Hopkins Gains Renewal of Faculty for the Future Grant

The Johns Hopkins University Whiting School of Engineering has again received a three-year, $75,000 grant from the General Electric Foundation to fund its Undergraduate Engineering Research Opportunities Program. The initial three-year grant was awarded in 1991.

In announcing the grant renewal, Clifford V. Smith Jr., president of the GE Foundation and a Hopkins alumnus, said Hopkins is one of 19 academic institutions participating in its Faculty for the Future grant program. "Our reports about the Hopkins program are very encouraging. We are pleased to be able to fund it for the next three years," Smith said.

To date, the Hopkins program, which is co-sponsored by Baltimore neighbor Morgan State University, has offered more than 50 students the opportunity to work on independent research projects under the guidance of a faculty sponsor. The program is open to undergraduates in engineering, and preference is given to women and under-represented minorities in order to encourage them to pursue Ph.D.'s and academic careers.

"From talking to students, I find that it's really changed their attitude about their careers," said Ross Corotis, associate dean in Hopkins' School of Engineering. "They find they can do more than the problems in the back of the book, that they are capable of doing research. It's given them a lot of confidence."

Students are eligible for $250 grants in a semester for research equipment and materials, plus additional funds as needed. In the summer, students may be selected for research jobs paying stipends of $1,200 per month plus up to $250 for supplies.

John Elfar, 20, of Hackensack, N.J., who will be a junior in biomedical engineering at Hopkins this fall, is spending the summer working with David Yue, assistant professor of biomedical engineering, on a number of research projects. He currently is studying ionic channels, an area of electrophysiology.

"This program has gotten me so much more interested in my field," said Elfar. "If I hadn't gotten this, I would be doing what poor kids in Hackensack do for work in the summer.
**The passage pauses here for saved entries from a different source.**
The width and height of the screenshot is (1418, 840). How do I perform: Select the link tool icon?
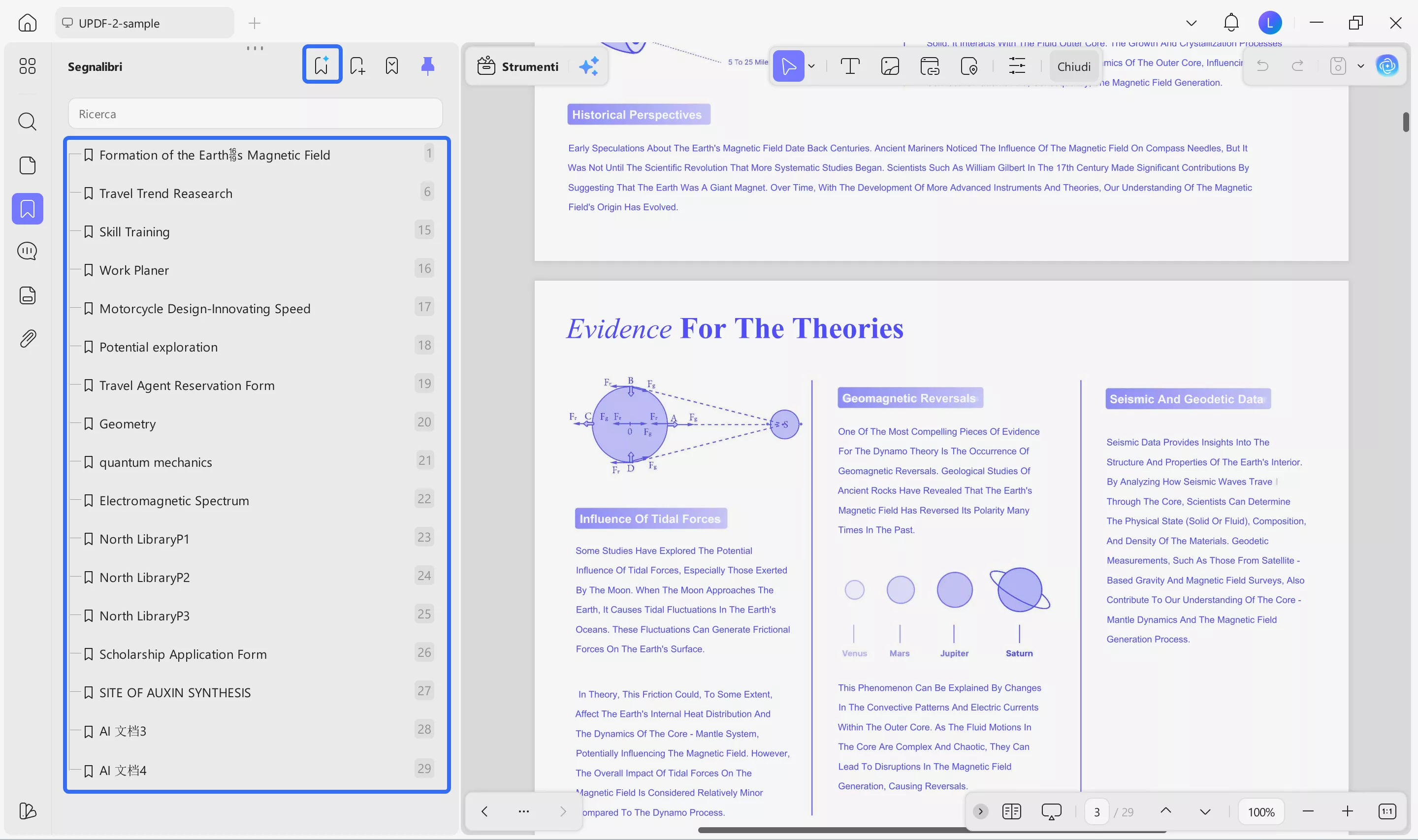929,66
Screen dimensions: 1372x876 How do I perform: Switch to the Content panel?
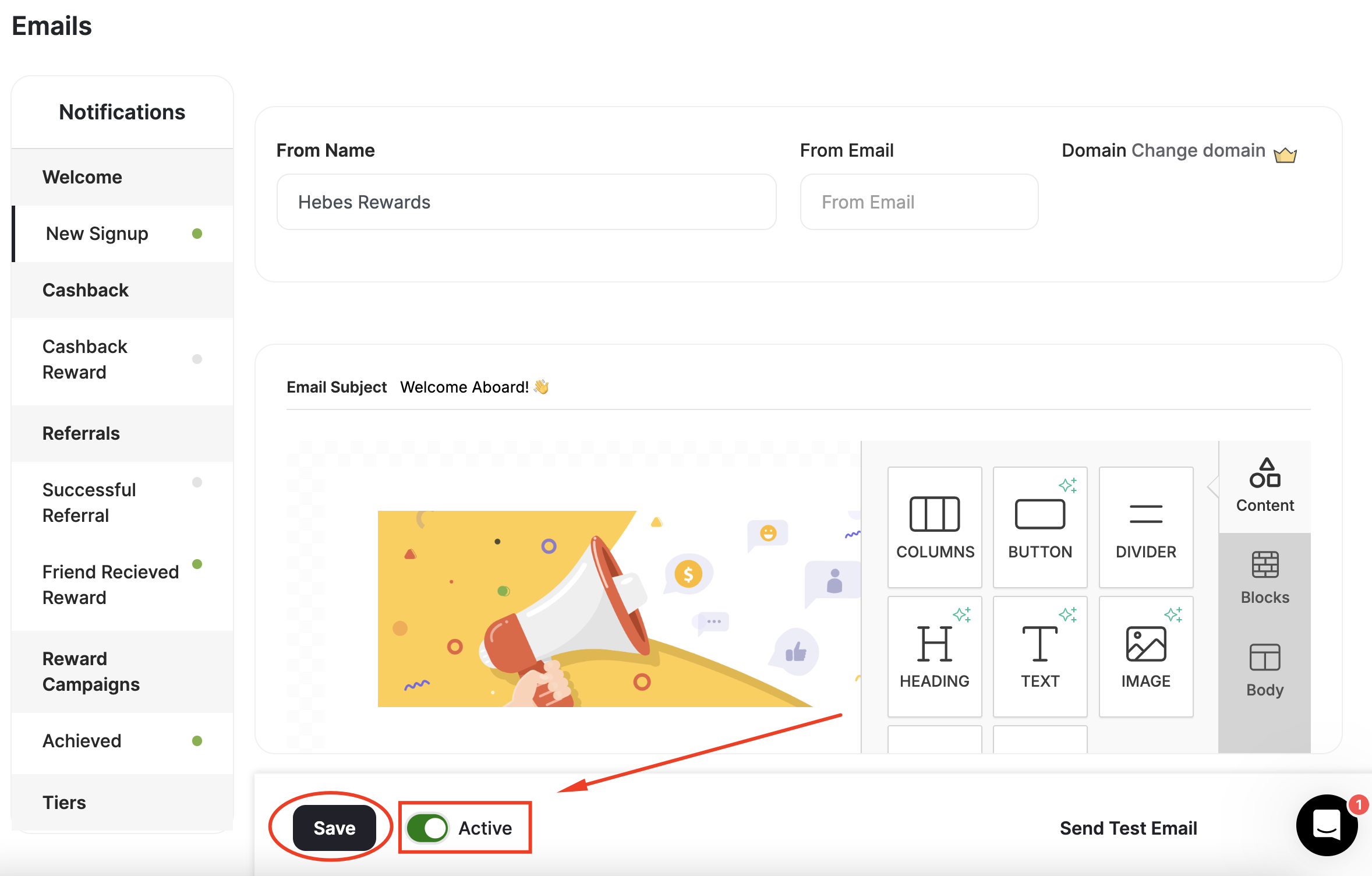(x=1264, y=486)
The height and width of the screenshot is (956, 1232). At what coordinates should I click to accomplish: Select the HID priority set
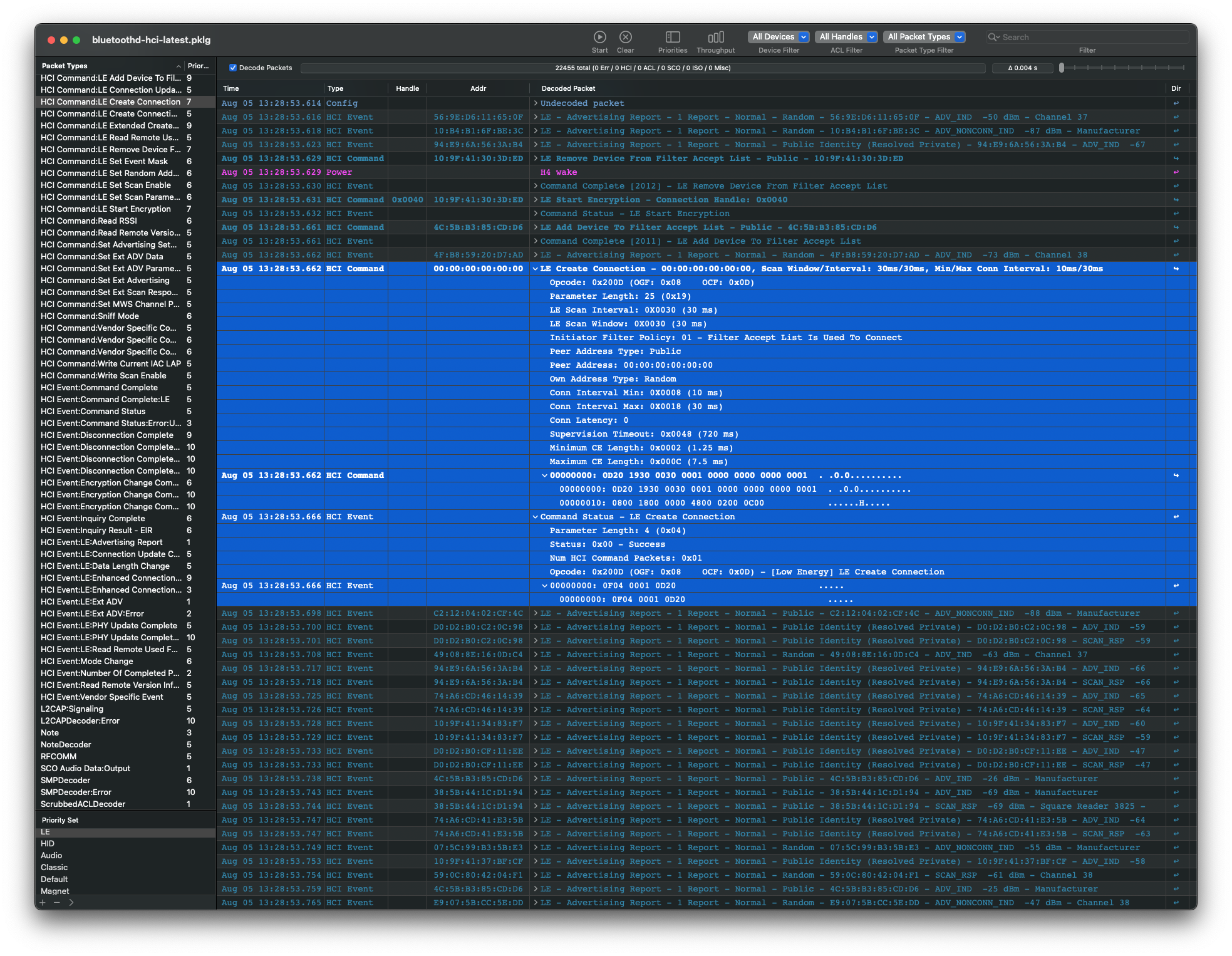pos(48,843)
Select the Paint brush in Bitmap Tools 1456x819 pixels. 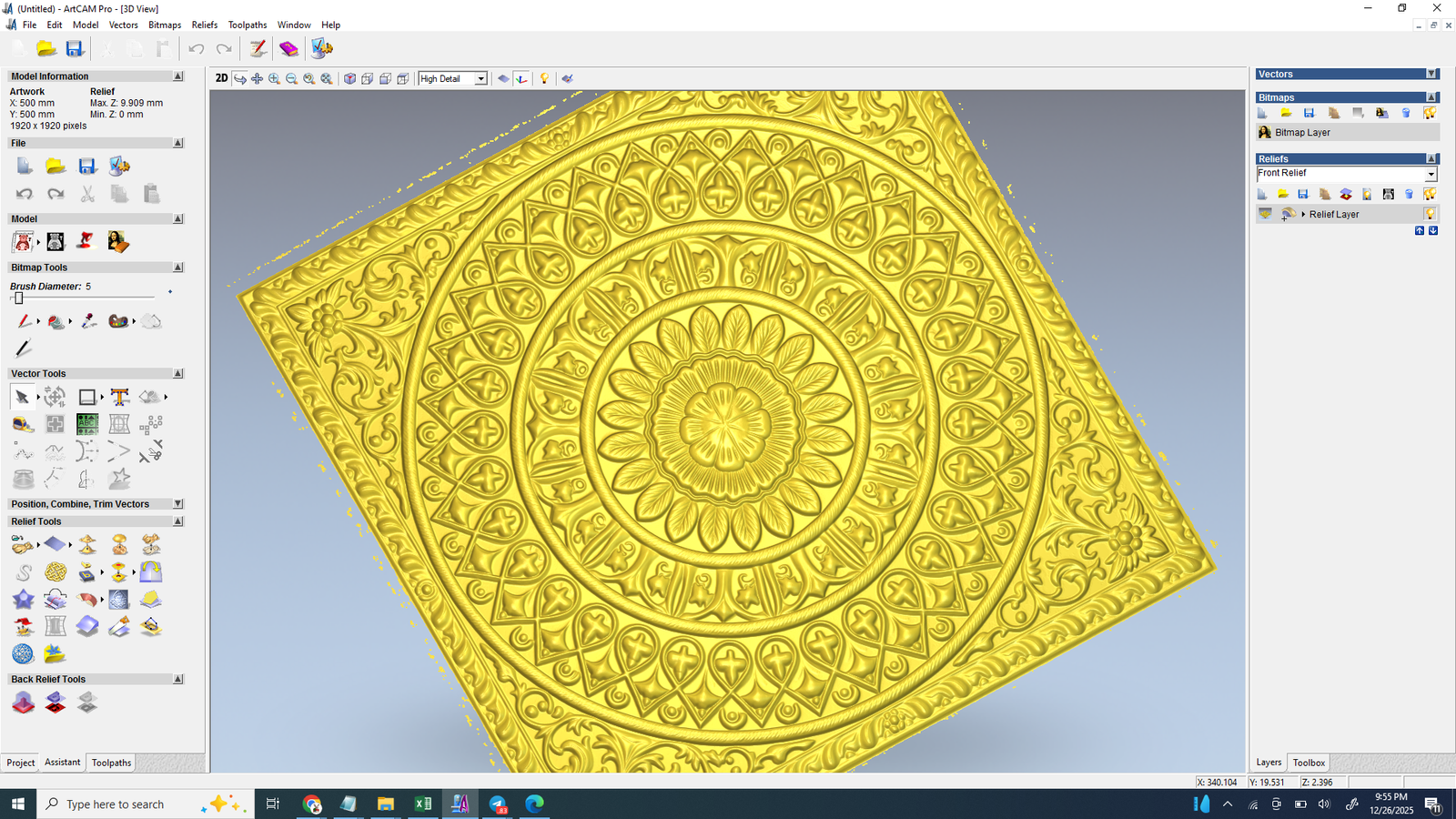coord(25,320)
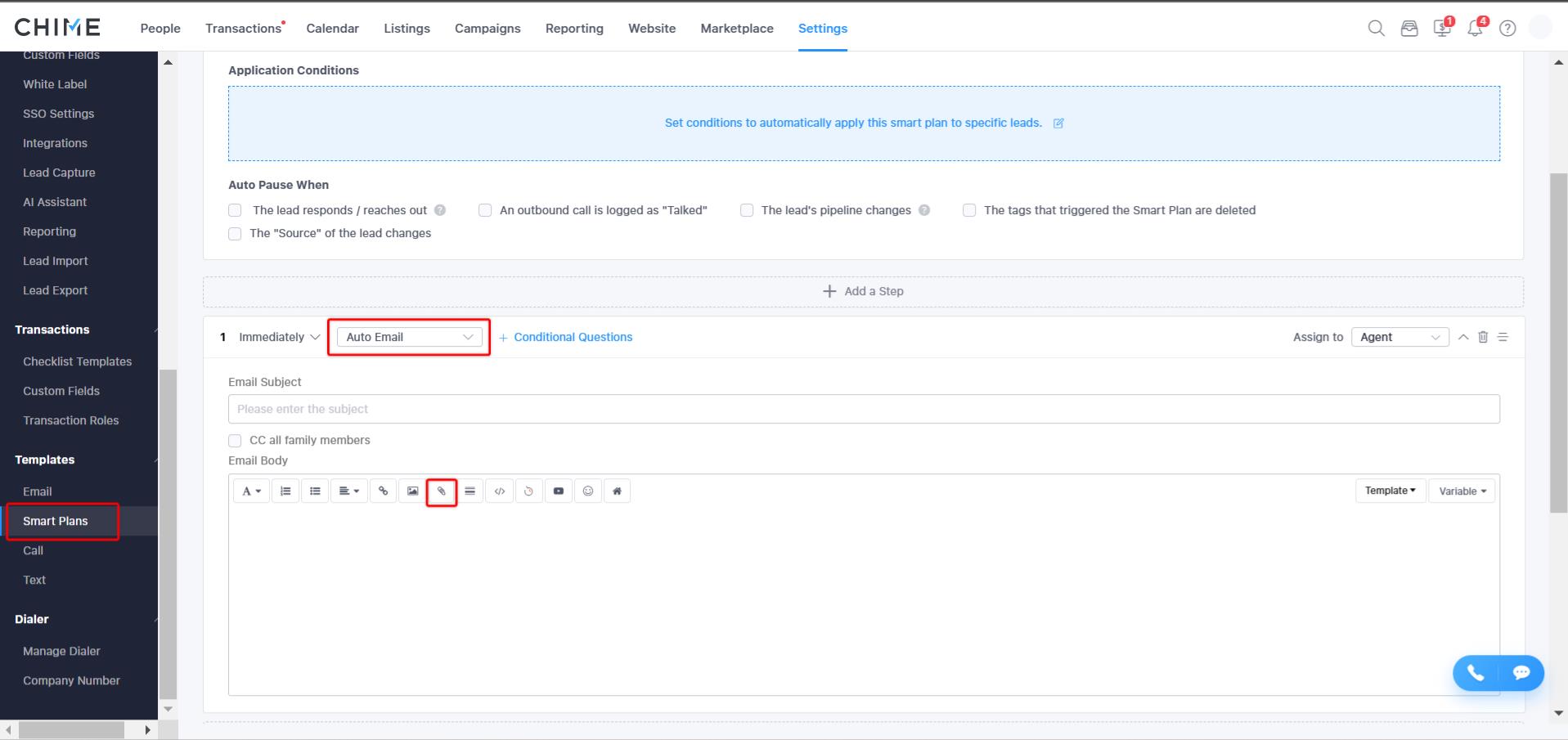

It definitely wouldn't have been in science."

In the past three years, a number of diverse research projects have been tackled by undergraduates selected for the Hopkins/Morgan State program. Examples include developing a domestic water use monitoring system suitable for large apartment complexes, examining the behavior of certain materials when exposed to earthquake-like conditions and the development of a speaker-independent speech recognition system.